Em primeiro lugar, partindo do pressuposto que é desconhecida as possíveis reações que o ser vivo terá ao ser exposto à nova subtância, não seria permitido o uso direto em humanos, por conseguinte, cientistas buscam formas alternativas para realizar tais testes como, por exemplo, culturas de células tridimencionais, peles cintéticas e tecnologias através de algoritmos, porém nenhuma ofere um sistema de organismo completo (circulatório, nervoso e imunológico), fazendo com que os animais sejam de extrema importância para o desenvolvimento da ciência.
Paralelamente, existem instituições que dão suporte ao animal como, por exemplo, o Conselho Nacional de Experimentação Animal (Concea), que afirma que os testes com animais são submetidos a comitês de ética, com ênfase em não causar sofrimento ou dor, além de criar normas que protegem o seu bem-estar. Entretanto, é inigável que existem organizações que realizam experimentos desenfreados, causando danos irreversíveis à sua saúde e deixando os animais em situações precárias.
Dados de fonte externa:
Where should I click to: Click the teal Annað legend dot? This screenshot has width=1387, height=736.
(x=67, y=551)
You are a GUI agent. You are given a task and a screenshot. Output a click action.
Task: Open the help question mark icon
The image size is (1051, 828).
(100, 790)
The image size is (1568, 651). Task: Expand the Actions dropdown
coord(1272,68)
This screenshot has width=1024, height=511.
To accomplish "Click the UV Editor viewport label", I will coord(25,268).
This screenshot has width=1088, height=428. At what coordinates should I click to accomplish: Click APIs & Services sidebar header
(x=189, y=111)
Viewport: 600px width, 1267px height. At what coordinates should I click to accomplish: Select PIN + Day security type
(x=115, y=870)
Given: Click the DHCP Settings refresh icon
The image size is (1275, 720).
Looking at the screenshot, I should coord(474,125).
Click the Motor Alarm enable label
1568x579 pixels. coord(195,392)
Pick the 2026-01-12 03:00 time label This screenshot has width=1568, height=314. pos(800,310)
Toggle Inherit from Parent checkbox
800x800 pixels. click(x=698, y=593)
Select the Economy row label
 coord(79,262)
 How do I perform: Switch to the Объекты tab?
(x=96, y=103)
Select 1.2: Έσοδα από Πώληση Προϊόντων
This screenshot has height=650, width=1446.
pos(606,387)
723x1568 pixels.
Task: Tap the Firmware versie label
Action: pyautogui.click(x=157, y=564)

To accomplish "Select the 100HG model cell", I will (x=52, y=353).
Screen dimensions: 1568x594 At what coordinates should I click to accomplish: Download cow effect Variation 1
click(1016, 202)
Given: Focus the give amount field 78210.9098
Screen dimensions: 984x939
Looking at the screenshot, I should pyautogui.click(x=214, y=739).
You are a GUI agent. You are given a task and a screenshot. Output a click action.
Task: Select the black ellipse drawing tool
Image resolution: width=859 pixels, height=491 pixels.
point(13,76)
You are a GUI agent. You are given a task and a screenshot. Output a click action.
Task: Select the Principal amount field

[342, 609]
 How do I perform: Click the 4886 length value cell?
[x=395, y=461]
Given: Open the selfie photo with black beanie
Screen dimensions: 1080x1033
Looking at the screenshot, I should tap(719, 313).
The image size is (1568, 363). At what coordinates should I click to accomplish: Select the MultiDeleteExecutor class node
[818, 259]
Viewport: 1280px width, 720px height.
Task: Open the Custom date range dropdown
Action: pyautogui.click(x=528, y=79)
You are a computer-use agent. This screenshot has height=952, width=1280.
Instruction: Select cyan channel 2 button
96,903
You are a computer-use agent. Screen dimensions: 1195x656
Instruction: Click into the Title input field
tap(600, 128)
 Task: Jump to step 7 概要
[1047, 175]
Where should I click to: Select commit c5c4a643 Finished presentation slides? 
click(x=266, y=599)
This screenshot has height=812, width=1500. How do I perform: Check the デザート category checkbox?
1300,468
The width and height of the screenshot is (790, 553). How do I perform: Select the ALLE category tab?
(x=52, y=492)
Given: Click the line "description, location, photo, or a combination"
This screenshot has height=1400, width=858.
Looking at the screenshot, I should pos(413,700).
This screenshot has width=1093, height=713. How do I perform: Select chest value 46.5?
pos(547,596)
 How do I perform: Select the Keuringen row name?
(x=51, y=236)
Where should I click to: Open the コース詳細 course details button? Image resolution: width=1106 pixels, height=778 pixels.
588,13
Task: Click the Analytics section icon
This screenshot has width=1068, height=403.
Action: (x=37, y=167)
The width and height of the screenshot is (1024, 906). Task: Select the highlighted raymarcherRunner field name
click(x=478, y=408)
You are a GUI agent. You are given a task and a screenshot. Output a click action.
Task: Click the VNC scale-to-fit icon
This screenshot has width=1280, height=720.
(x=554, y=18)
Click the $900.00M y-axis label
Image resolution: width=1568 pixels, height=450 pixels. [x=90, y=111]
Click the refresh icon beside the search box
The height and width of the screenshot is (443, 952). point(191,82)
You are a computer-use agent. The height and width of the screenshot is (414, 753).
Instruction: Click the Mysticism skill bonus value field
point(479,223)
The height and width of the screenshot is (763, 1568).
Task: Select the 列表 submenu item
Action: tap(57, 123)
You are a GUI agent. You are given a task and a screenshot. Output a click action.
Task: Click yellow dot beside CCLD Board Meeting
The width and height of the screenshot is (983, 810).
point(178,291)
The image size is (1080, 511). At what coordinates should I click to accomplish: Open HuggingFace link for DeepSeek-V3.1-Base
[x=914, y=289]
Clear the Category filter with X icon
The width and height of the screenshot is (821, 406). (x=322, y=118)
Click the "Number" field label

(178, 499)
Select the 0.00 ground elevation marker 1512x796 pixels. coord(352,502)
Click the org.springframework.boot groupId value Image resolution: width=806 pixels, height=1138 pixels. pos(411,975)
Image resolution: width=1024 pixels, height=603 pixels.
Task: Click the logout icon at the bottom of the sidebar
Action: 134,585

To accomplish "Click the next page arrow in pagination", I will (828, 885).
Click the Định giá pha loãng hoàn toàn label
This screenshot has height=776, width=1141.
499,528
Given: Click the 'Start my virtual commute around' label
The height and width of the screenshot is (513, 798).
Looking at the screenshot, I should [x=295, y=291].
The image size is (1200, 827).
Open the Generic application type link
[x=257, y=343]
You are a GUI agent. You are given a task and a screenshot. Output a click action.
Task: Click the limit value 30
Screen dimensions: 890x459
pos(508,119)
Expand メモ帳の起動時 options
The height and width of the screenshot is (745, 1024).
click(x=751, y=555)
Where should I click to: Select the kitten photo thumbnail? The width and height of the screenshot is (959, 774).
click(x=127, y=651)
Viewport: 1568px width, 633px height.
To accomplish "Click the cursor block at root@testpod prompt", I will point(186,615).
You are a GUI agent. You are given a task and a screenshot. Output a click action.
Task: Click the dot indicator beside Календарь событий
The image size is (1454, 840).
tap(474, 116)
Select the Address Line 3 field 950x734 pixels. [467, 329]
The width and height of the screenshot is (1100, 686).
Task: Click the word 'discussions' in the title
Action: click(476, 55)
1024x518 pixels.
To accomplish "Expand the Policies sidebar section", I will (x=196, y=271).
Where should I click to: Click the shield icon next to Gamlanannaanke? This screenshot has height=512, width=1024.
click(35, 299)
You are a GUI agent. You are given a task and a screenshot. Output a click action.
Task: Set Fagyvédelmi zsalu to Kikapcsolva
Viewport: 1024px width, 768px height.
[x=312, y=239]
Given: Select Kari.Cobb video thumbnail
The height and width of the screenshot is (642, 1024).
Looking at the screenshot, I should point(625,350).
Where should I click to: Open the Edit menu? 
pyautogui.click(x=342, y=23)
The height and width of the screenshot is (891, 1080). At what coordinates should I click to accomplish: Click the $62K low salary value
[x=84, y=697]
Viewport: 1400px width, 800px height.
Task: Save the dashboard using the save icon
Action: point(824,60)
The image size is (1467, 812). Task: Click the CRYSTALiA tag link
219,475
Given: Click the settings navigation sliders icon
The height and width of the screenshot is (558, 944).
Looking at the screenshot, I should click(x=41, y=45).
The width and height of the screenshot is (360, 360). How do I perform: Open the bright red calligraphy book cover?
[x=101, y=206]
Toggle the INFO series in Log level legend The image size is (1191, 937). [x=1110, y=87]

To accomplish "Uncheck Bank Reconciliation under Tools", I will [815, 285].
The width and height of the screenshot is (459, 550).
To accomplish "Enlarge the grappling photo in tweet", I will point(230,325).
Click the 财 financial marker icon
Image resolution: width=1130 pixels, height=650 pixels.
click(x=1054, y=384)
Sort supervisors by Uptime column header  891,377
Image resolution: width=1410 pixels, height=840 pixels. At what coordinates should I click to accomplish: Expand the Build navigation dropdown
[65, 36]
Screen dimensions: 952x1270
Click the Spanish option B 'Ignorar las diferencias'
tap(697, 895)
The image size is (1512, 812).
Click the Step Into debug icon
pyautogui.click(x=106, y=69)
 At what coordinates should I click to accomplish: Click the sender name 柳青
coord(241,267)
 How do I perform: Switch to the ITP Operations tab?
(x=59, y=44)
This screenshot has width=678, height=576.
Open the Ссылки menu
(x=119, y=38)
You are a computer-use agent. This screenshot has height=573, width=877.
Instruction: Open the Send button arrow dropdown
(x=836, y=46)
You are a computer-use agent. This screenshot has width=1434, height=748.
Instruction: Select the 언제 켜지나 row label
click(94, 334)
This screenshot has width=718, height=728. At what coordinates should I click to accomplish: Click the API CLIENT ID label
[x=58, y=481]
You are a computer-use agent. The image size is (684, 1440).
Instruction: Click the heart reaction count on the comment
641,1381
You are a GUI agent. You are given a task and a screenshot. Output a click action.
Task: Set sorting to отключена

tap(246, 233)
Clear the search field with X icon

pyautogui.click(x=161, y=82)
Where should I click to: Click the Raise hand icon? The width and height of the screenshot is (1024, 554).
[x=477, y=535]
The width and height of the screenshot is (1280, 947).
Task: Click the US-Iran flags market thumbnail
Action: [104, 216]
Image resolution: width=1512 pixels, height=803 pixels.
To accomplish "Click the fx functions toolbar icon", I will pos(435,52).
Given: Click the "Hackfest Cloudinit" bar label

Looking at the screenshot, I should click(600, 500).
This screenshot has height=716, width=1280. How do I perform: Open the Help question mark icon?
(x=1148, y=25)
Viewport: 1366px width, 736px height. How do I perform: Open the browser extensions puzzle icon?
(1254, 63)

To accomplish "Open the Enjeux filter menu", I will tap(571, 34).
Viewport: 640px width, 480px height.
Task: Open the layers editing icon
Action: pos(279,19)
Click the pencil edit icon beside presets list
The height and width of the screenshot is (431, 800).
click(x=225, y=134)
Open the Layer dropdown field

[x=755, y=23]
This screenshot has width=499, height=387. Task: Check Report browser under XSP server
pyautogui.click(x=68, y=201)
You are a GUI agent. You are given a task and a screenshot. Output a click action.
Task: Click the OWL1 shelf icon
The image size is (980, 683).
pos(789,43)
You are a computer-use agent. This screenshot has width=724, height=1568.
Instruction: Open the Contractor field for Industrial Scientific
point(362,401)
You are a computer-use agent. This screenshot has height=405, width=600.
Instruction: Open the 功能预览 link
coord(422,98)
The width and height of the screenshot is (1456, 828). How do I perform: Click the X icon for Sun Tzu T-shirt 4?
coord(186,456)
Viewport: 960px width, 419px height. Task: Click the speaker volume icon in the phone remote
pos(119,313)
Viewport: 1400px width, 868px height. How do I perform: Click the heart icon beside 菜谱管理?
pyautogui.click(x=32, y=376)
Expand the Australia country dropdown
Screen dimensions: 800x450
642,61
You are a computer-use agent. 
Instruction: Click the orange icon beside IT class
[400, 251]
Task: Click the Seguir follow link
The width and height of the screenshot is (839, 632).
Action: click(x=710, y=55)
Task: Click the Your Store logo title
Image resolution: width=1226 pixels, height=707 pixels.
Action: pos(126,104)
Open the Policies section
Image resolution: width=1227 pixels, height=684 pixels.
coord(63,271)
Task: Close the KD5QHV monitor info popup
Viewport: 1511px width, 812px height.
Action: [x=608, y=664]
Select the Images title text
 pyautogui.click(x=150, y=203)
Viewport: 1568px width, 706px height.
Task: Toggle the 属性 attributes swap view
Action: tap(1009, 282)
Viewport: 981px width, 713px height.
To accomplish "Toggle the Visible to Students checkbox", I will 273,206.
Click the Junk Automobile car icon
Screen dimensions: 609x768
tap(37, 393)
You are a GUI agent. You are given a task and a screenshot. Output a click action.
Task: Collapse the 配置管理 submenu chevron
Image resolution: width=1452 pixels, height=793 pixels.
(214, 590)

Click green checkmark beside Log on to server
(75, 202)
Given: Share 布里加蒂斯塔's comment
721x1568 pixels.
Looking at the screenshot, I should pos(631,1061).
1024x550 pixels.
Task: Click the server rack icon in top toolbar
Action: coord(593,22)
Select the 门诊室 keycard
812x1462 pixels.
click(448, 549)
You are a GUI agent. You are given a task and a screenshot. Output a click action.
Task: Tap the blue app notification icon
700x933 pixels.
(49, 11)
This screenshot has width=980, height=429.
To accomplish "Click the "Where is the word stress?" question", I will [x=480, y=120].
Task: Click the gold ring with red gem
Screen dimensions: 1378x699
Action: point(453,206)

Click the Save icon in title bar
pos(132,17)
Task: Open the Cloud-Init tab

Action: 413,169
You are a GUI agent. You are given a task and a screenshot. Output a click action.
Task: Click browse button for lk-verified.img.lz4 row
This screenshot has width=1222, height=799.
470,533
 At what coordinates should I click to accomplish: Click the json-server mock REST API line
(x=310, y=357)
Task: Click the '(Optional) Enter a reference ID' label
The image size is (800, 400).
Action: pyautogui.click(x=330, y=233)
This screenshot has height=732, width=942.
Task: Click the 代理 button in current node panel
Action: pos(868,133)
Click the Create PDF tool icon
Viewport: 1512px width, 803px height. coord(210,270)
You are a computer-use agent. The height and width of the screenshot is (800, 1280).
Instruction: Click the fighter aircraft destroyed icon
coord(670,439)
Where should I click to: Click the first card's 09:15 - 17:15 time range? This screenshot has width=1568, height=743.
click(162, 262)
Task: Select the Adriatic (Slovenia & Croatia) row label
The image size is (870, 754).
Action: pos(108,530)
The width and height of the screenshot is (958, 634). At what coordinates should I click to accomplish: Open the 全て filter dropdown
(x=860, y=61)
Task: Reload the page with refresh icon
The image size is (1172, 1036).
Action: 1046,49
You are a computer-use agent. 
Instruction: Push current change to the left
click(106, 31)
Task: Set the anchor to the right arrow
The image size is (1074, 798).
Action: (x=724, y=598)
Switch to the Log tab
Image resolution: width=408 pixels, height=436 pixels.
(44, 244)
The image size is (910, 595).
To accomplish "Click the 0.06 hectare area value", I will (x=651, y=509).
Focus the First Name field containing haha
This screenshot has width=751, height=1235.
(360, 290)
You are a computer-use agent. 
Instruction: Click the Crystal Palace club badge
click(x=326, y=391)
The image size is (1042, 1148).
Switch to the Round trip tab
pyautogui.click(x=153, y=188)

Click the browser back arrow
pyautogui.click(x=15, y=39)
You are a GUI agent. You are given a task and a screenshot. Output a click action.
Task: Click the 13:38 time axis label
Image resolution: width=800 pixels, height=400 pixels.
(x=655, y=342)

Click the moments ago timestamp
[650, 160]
Portanto, é mister que sejam tomadas providências para controlar essa situação. Com um projeto entre a Anvisa e o Governo Federal, para a proteção dos animais, por meio de regulamentos mais rígidos, tornando públicas as informações dos animais que são objetos de teste e permitindo a visita da população. Os cidadãos que queiram visitar os animais, realizariam um cadastro na plataforma criada pela Anvisa e o Governo e agendariam sua visita nas datas e nas empresas disponíveis. Dessa forma, as empresas teriam que seguir os regulamentos de forma mais rígida.